The environment even sends messages to a now elderly Owen, who is still working a mundane job at a Family Fun Center. “You are dying”, a ticket machine reads. In the midst of a child’s birthday party, Owen has a moment of clarity and subsequently has a breakdown. Begs for everyone around to ignore him. Falls to his knees. Screams and cries for his long-dead mother. Runs to the bathroom. Cuts his own chest open and looks inside. Laughs through the tears as he stares at the glow emanating from it.


Puts his shirt back on, apologizes to his apathetic coworkers for his “outburst” and blames it on a “new medication”, and that’s it.


The film ends.


He never becomes the woman he’s meant to be.


Owen never becomes Isabel.


It’s painful. If you’ve repressed your identity, if you’ve failed to even put a name to what you are, you probably relate. As someone who is still consistently misgendered and forces themself back into the closet all too often for the comfort of others, the pain was red-hot.

The film is most obviously a coming-of-age horror. It is about wanting to be a part of something bigger than yourself and feeling the true expanse of the world as a child only to lose grasp of it as you get older.

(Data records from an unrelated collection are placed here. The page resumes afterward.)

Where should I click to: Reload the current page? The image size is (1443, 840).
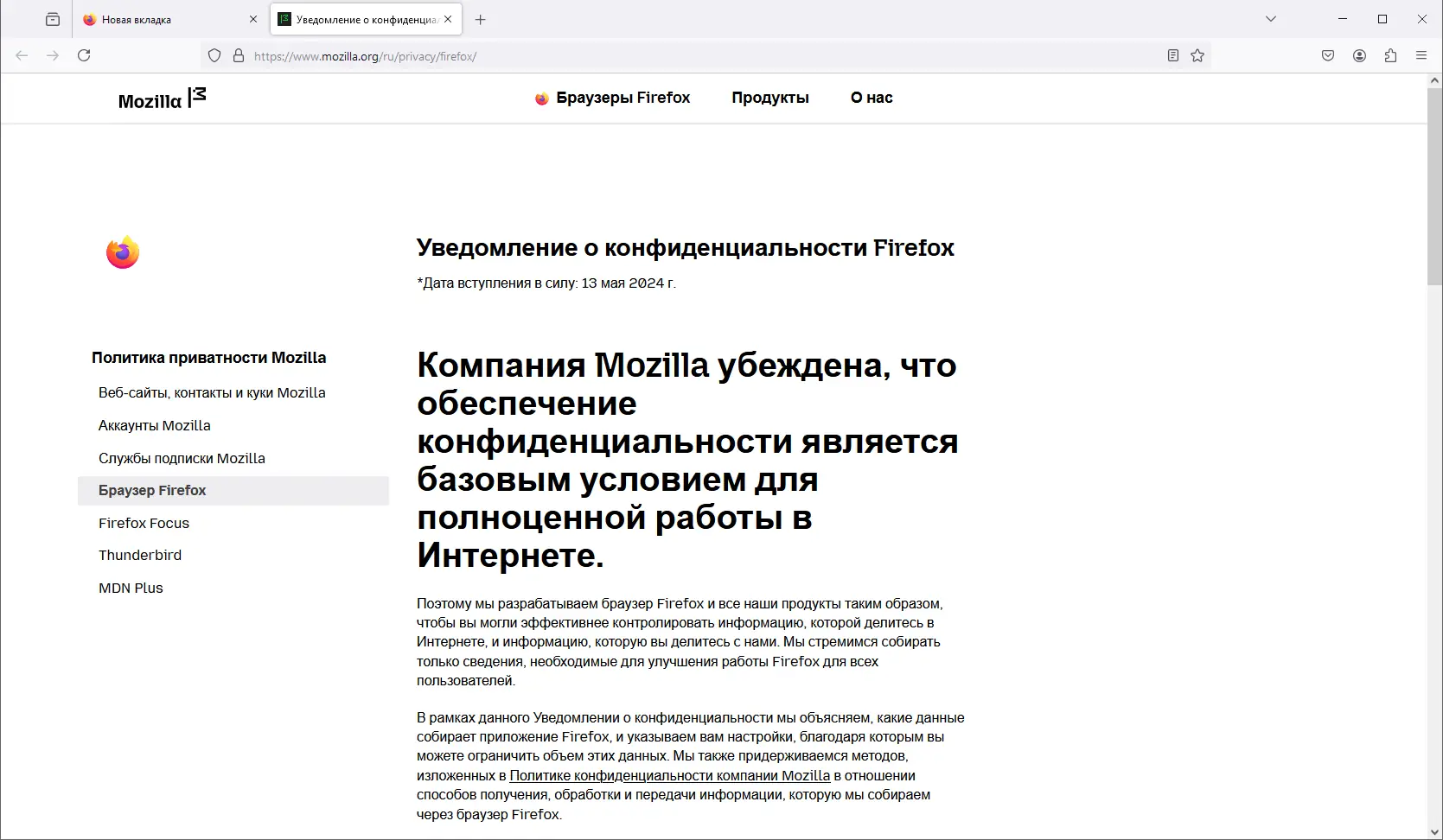pos(84,54)
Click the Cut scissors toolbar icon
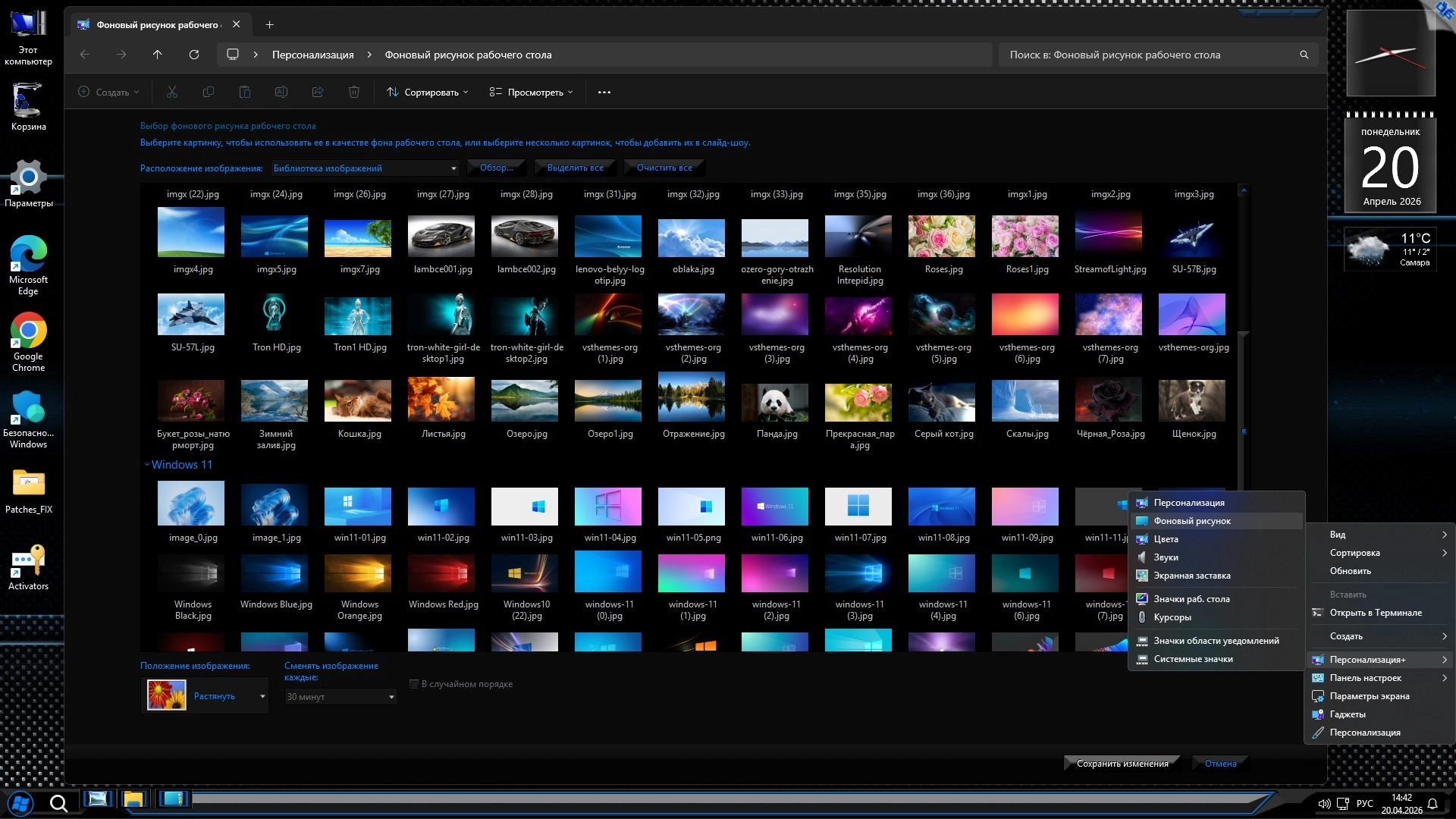Image resolution: width=1456 pixels, height=819 pixels. (172, 93)
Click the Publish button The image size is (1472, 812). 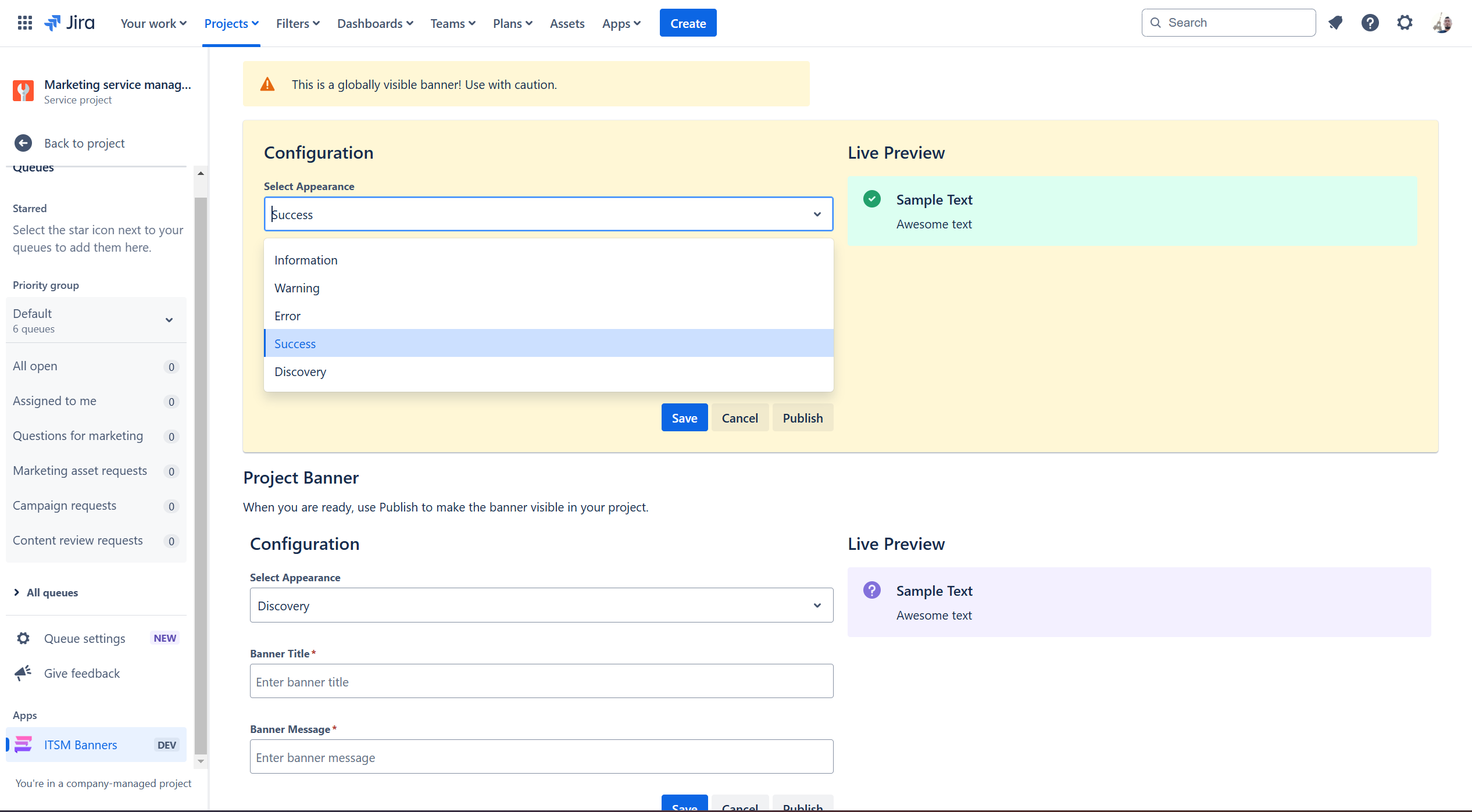tap(803, 417)
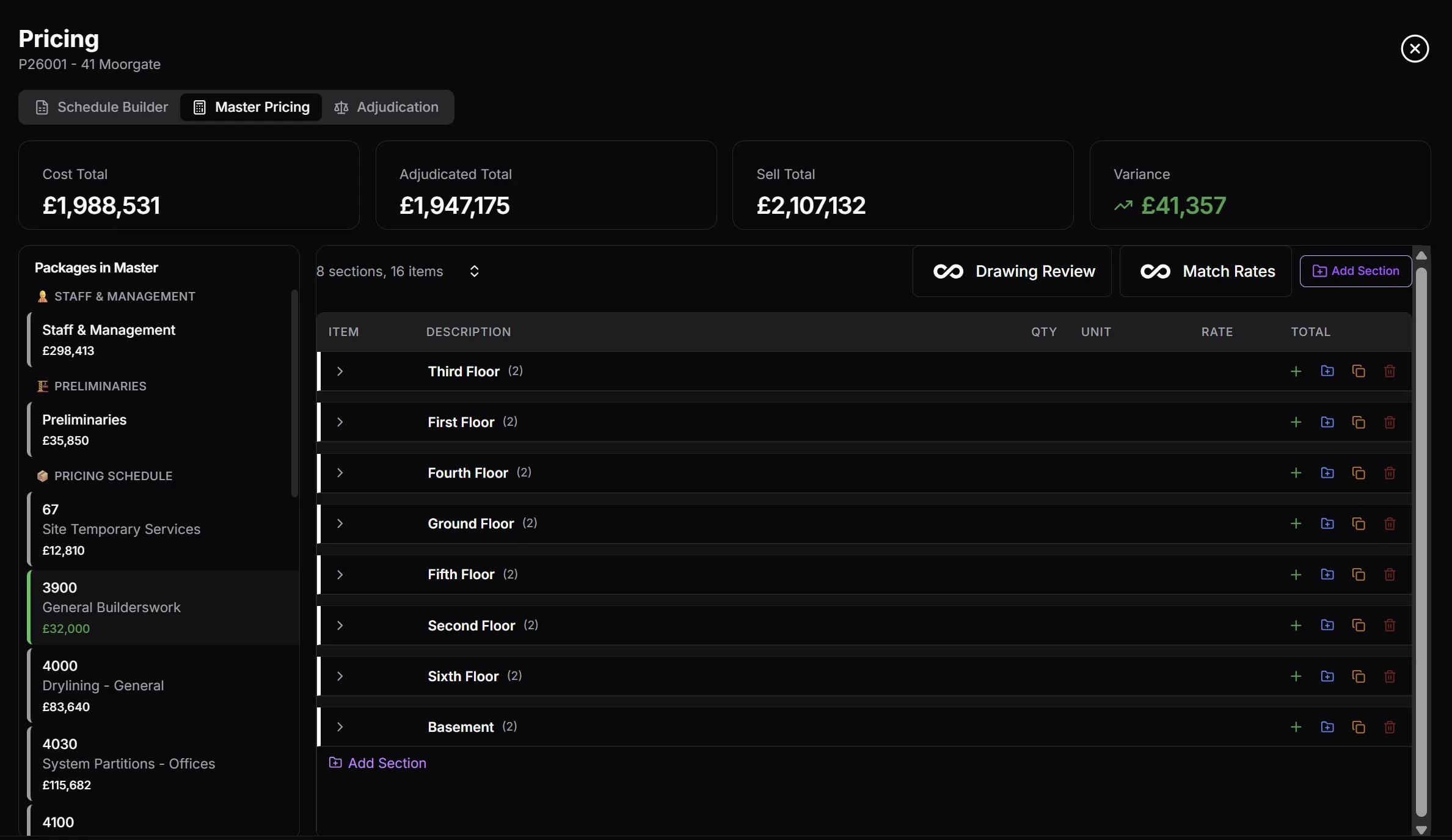Duplicate the Ground Floor section
This screenshot has height=840, width=1452.
(1359, 524)
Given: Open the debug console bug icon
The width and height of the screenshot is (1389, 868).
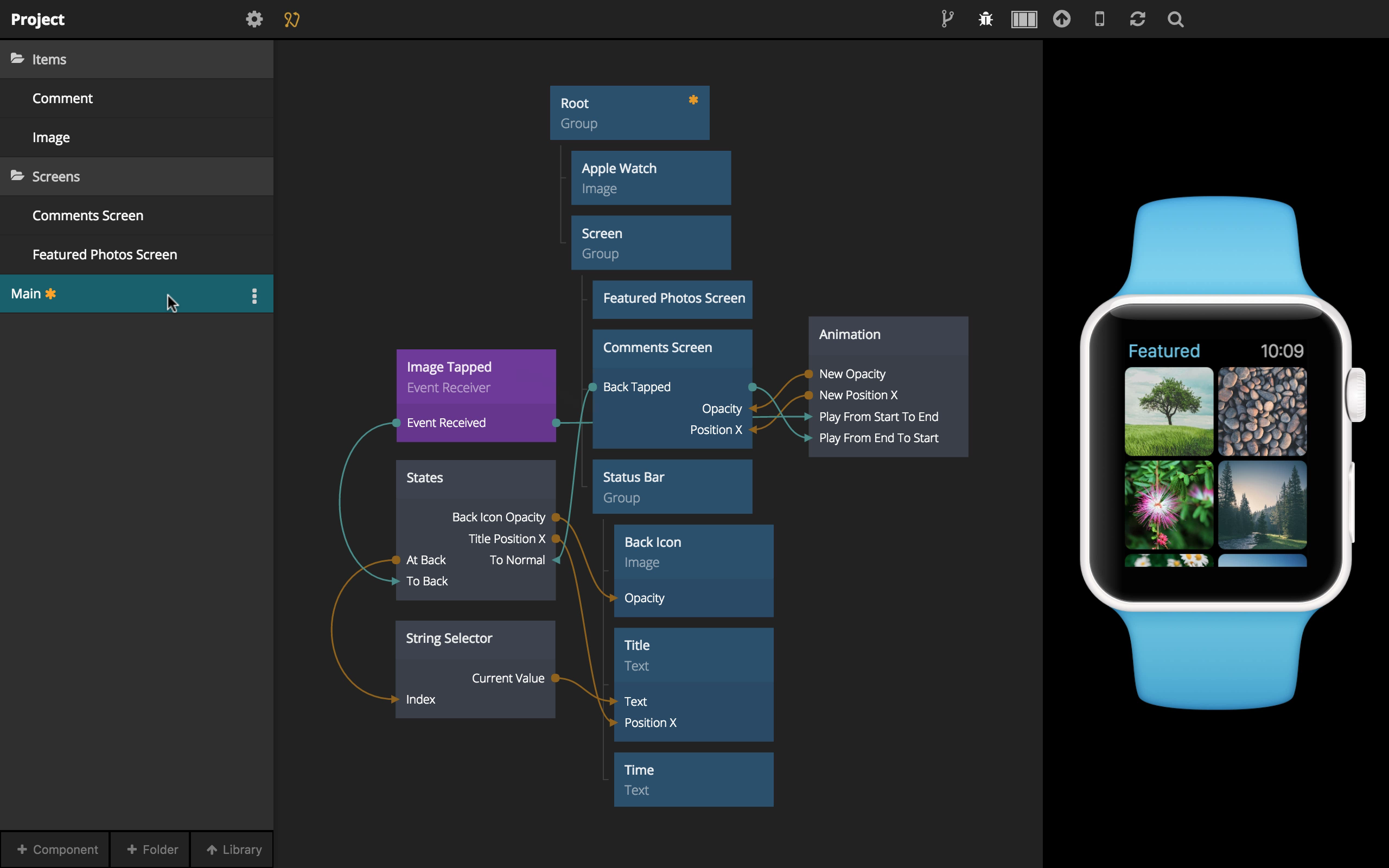Looking at the screenshot, I should tap(985, 19).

When Owen attempts to rewatch The Pink Opaque as an adult, it is different from how he remembers. Cheesy and silly and nowhere near as scary. As if it really was just a kid’s show all along.


Adulthood, according to Owen’s world — OUR world — is about losing all of the magic and secret knowledge that was inside of you as a teen. Missing opportunities in exchange for the life that is prescribed to you. You should want a house and a nuclear family and to stay whatever gender you’re assigned at birth, so that’s what you will do. But as Maddy/Tara said, it is all an illusion to keep us distracted. Why are we supposed to want that? And is it not terrifying? Their high school’s name is Void High, their mascots the Vultures — where are the students to go in life from something so superficial and bleak? It does not help that all of the adults in Maddy and Owen’s lives have failed them or otherwise given out on them somehow. All they can aspire to be are sad, close-minded people.


The film, a tad more discreetly, is trans horror done in a way I have never seen done before. Owen/Isabel never once realizes his “true identity” as a woman. It is the horror of repression, perhaps even a cautionary tale.


“You won’t even realize that you’re dying.” That is what Mr. Melancholy said to Isabel before sending her into the nightmare realm as Owen.


We are killing ourselves by stifling our desires.